C’est trop facile…

Publié le 16 juin 2014 par Legraoully @LeGraoullyOff

C’est trop facile de dire qu’on est fâché à mort avec quelqu’un qu’on a aimé quand on n’a pas su faire de concession pour garder son amitié : comme s’il n’y avait pas assez de malheurs ici-bas, il faut que nous y ajoutions notre stupide ressentiment causé par de dérisoires bagatelles.

C’est trop facile de disqualifier socialement untel sous prétexte qu’il aurait des goûts de chiotte, quand il est si facile pour quiconque de se laisser aller à la contemplation d’une œuvre médiocre : que celui qui n’a jamais versé des larmes en écoutant une chanson idiote me jette la première pierre.

C’est trop facile de traiter quelqu’un de minable parce qu’il a fait une erreur, comme si la norme ici-bas était d’afficher en toute circonstance l’aisance d’un super-héros : même Superman est gauche et maladroit, quand il n’est pas occupé à combattre le mal.

C’est trop facile de dire qu’on vit une époque de merde et d’en rejeter la faute sur les autres : nous sommes tous responsables du monde dans lequel nous vivons et tant qu’on n’est pas entre quatre planches, on n’a pas d’excuse pour ne rien faire pour que ça s’arrange.

C’est trop facile de prendre les anciens en otages et de s’en servir comme alibis pour justifier ce qui nous arrange : comme ils ne peuvent plus se défendre contre les professionnels de la récupération, on peut leur faire dire n’importe quoi en toute impunité.

C’est trop facile de se laisser aller au cynisme et au nihilisme et de dire que tout se vaut quand on n’a jamais connu la misère la plus extrême : s’il en arrive à dire que Hitler ou Mendès France c’est pareil, alors l’homme occidental est un enfant gâté qui est devenu aveugle.

Lignes de données

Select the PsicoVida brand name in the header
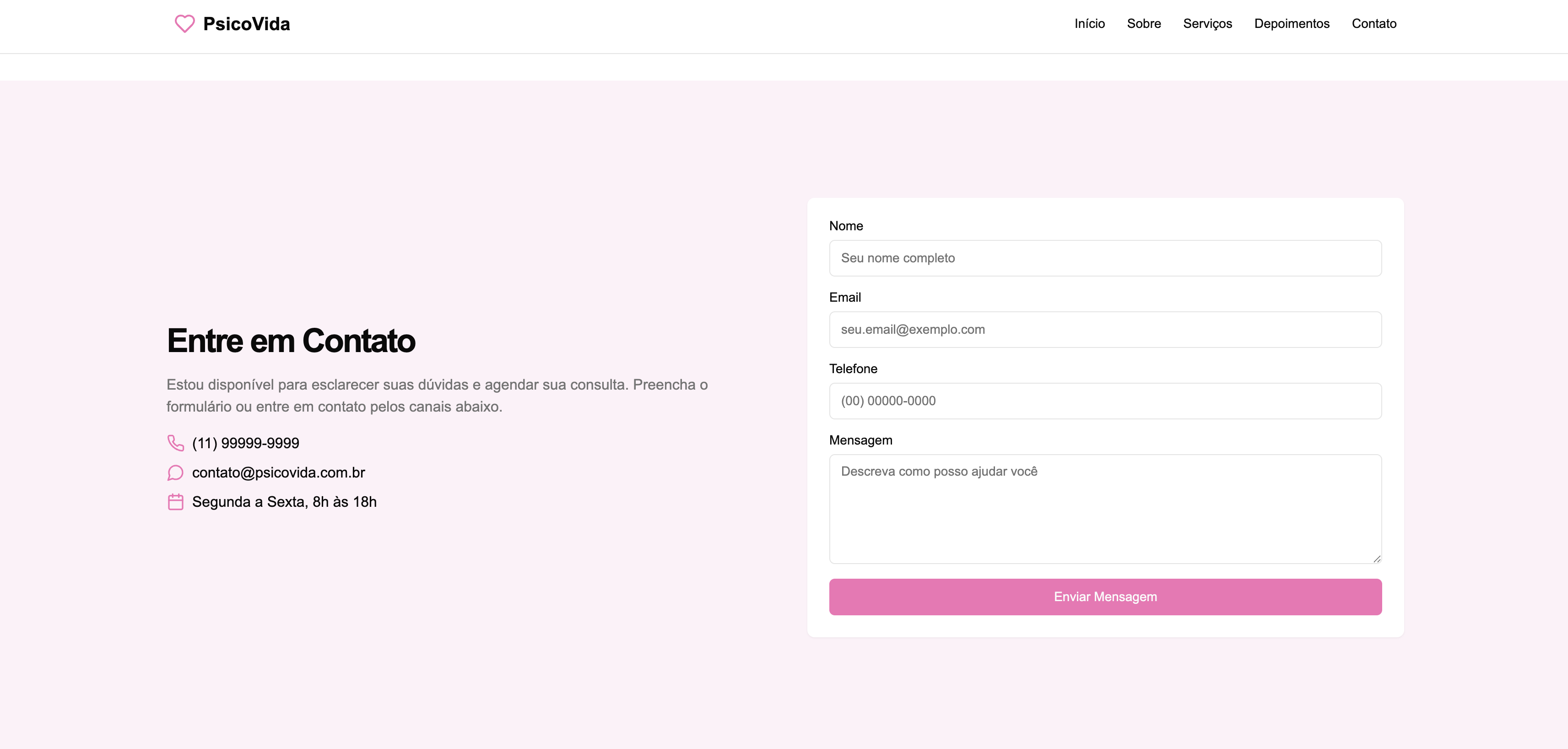tap(246, 24)

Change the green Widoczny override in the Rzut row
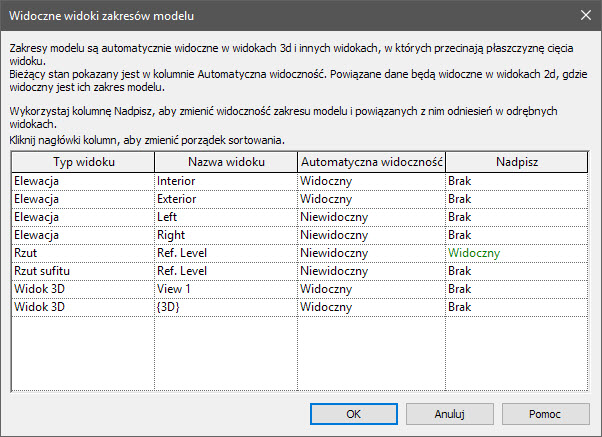click(517, 253)
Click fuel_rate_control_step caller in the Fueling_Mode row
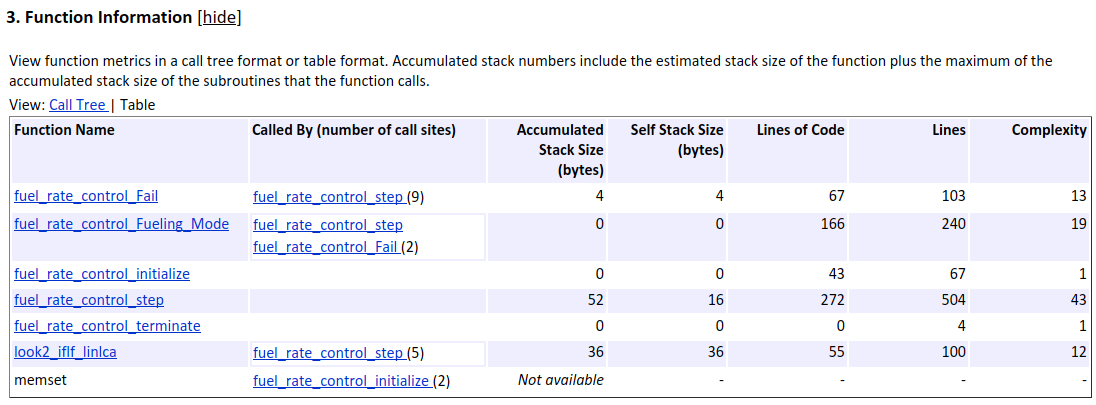Viewport: 1096px width, 405px height. [328, 225]
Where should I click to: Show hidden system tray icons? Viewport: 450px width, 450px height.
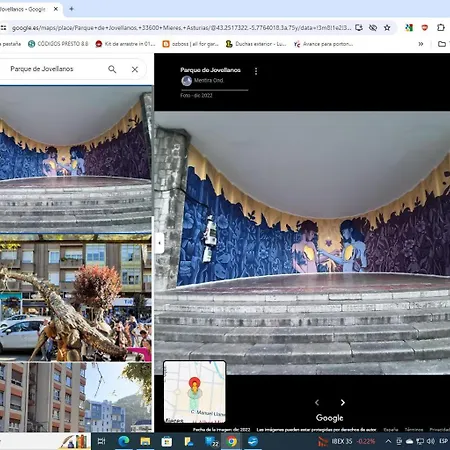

Travail à réaliser
Transcrivez fidèlement le passage du texte fourni qui va de « C’est trop facile de prendre » à « est devenu aveugle. ». La liste qui précède constitue un matériau distinct du texte fourni.

Réponse attendue
C’est trop facile de prendre les anciens en otages et de s’en servir comme alibis pour justifier ce qui nous arrange : comme ils ne peuvent plus se défendre contre les professionnels de la récupération, on peut leur faire dire n’importe quoi en toute impunité.

C’est trop facile de se laisser aller au cynisme et au nihilisme et de dire que tout se vaut quand on n’a jamais connu la misère la plus extrême : s’il en arrive à dire que Hitler ou Mendès France c’est pareil, alors l’homme occidental est un enfant gâté qui est devenu aveugle.